Ambas películas, aunque diferentes, cuentan con el habitual estilo del director; largos planos secuencia, fotografía en blanco y negro y repetición de acciones y rutinas. Se podría decir de Díaz y sus métodos que ha llevado el Slow Cinema hacia el Long Cinema para encontrar de forma más pura y original lo que busca, capturar largos instantes de verdad (siempre hablando en apariencia) dentro de una historia puramente ficcional y clásicamente novelesca. Muchos osan decir que las películas del filipino podrían durar menos para contar la historia que cuentan pero se les escapa la evidencia del verdadero calado de su cine. Una esencia que surge de esta dilatación, de estos planos largos y acciones repetidas, una capacidad de inmersión en la historia y en la atmósfera que construye, como pocas, la sensación de habitar en la historia. Una historia que parece contada en tiempo real mediante la dinámica de los planos secuencia y la ruptura de la causalidad de las escenas. De este modo, lo más trascendente de la trama, ya sea la revuelta filipina o la venganza de Horacia, consigue dejar espacio a la verdadera vida mediante el espacio que el cineasta filipino dota a las acciones secundarias, a lo intrascendente y a lo varias veces repetido. Así, lo narrativo se deshace para permanecer entre lo sensorial y lo que más pasa a importarnos no son la venganza o la revuelta, sino los continuos deambulares por la selva de los rebeldes o el repetido encuentro de Horacia con el vendedor ambulante jorobado en plena noche.

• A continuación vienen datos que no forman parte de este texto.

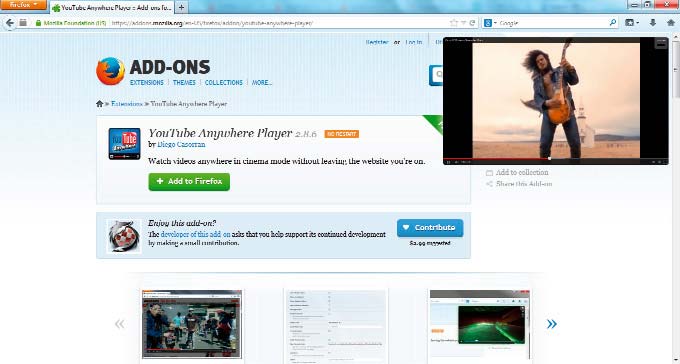Open the EXTENSIONS navigation item

point(147,82)
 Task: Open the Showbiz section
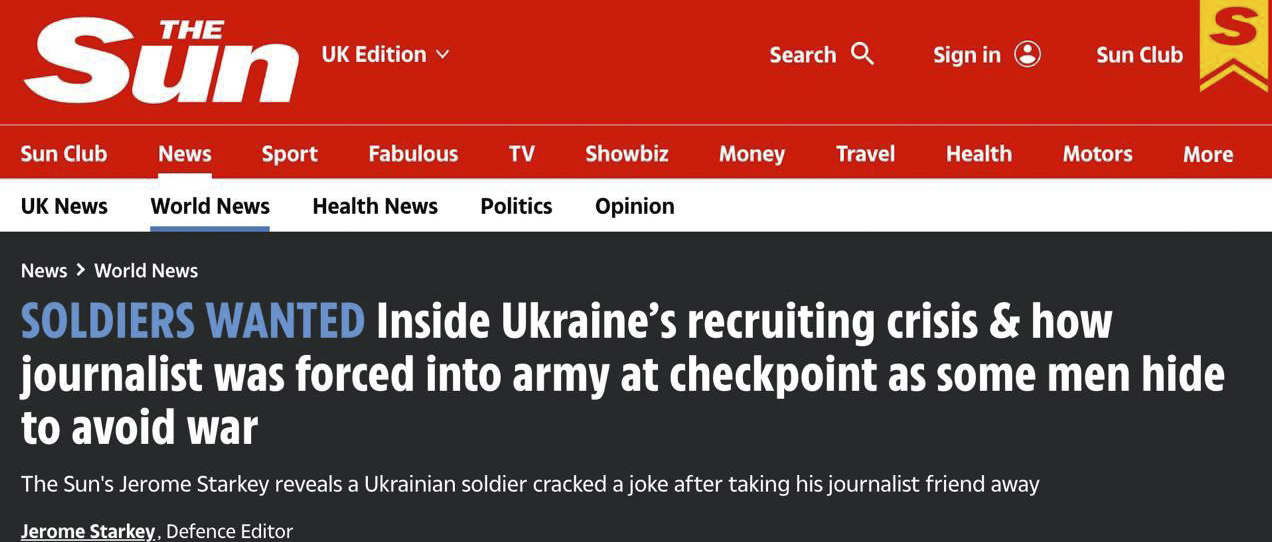626,154
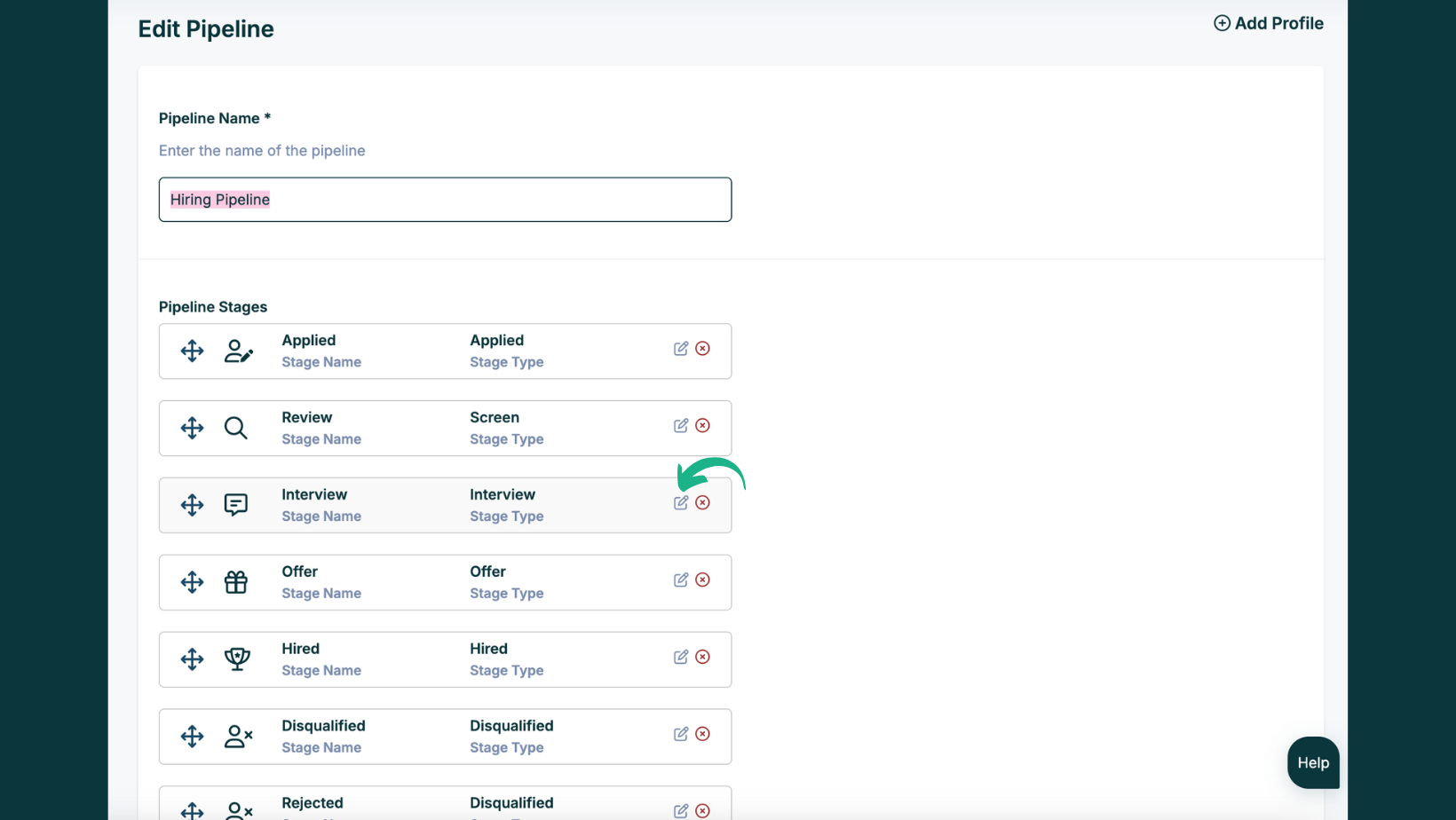This screenshot has width=1456, height=820.
Task: Delete the Hired stage
Action: coord(702,658)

Todo este devenir del tiempo que lucha por romper la clásica causalidad del cine mientras reivindica la narrativa novelesca (especialmente la literatura rusa) va acompañado de una cuidada fotografía en blanco y negro que, especialmente en A Lullaby to the Sorrowful Mystery, no teme forzar la estética hacia lo artificial mediante la iluminación y una cámara siempre fija que, como en Ozu, transforma cualquier leve movimiento en un torrente de significado trascendente. Como ocurre en las películas de Andrei Tarkovski, especialmente en las últimas, esta lentitud y esta atípica duración transforma el visionado de cada película de Lav Díaz (quizás el cineasta al que es más esencial disfrutar en una buena sala de cine) en una experiencia sensorial en donde la película guarda la extraña capacidad de transformarse a cada nuevo visionado. Y es que, como todos los grandes artistas, el cine de Lav Díaz nos cuenta historias mientras nos enseña vida.
Con la promesa de estar acabando su primer musical, Season of the Devil, que rondará las cinco horas y cuya música ha compuesto él mismo, se despidió de la capital un cineasta que, a base de talento y no aceptar acortar la duración de sus películas por motivos comerciales, está consiguiendo que las reglas cambien y los preceptos se rompan.